# Veteran and Military Discount Site



## SeaBreeze (Aug 19, 2014)

Here's a site with some information about stores, restaurants and other places that give veteran and military discounts...http://www.rather-be-shopping.com/blog/2014/05/29/veteran-military-discounts/


----------



## Happyflowerlady (Aug 31, 2014)

Thanks, Seabreeze, that has a lot of places that I didn't know had military/Vet's discounts.  The only thing that I have found that is different is that out here, Home  Depot only gives a discount to vets on Memorial Day, and Lowes gives us one year around. 
Bobby had an extra vet's ID card, so I carry it in my purse, and I can get the 10% discount while I am shopping for plants, and he gets his discount in the areas where he is shopping. 

Taco Bell will also always give you a 10% Senior discount if you eat there.

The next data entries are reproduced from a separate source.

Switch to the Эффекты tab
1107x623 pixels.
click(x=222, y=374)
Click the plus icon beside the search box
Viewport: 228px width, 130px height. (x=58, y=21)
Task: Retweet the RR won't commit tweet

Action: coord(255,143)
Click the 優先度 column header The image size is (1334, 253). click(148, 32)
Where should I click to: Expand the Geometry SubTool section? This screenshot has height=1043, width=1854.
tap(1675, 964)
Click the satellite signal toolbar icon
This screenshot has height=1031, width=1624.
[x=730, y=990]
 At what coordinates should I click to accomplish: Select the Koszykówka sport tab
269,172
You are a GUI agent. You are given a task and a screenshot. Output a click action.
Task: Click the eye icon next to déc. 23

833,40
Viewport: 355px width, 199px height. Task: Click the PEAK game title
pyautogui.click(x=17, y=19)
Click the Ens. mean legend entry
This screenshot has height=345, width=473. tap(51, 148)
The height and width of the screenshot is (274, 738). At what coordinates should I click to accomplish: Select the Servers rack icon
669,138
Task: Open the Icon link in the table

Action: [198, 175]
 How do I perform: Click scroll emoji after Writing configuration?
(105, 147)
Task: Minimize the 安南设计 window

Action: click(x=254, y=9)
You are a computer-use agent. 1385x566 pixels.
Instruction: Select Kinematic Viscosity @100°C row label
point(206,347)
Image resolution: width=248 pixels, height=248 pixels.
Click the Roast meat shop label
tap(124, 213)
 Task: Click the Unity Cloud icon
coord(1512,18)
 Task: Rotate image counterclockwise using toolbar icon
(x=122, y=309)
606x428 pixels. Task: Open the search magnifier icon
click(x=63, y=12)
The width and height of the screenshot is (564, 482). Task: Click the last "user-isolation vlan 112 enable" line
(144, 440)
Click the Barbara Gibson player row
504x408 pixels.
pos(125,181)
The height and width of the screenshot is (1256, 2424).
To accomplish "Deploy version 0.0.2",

I don't know if they have military discount or  not, but the senior one works fine for me.


----------



## Falcon (Sep 1, 2014)

Thanks. Can certainly use this site.


----------



## Pappy (Sep 1, 2014)

Thanks, SB. I wasn't aware of this. Good to know.


----------



## Ina (Sep 1, 2014)

Thanks Sea, Every little bit helps. Michael loves using discounts, and didn't know about this. One question though, he has a VA ID card, will that do, if not how or where does he apply for a military ID card?


----------



## Happyflowerlady (Sep 1, 2014)

The VA card should do it, Ina. that is what Bobby has, and it has worked for us anywhere that gives a discount. 
I usually ask if a place has a senior discount if it is somewhere that I am not used to shopping at.  Some places, such as Taco Bell , have the discount; but unless you ask about it, they do not tell you. 
They may not have a discount; but it never hurts to ask; and every little bit helps. 
It certainly gives Lowes all of our business, instead of Home Depot ! !


----------



## Pappy (Sep 1, 2014)

VA card works fine. Have used mine several times.


----------



## Ina (Sep 1, 2014)

Thanks HFL and Pappy. I told Michael, and now we don't have to figure that out. When I told him of the discounts, we both saw ourselves getting to go out once in awhile. He was going to pull out his discharge papers, but they are so faded and fragile I didn't want him to do that. :wave:


----------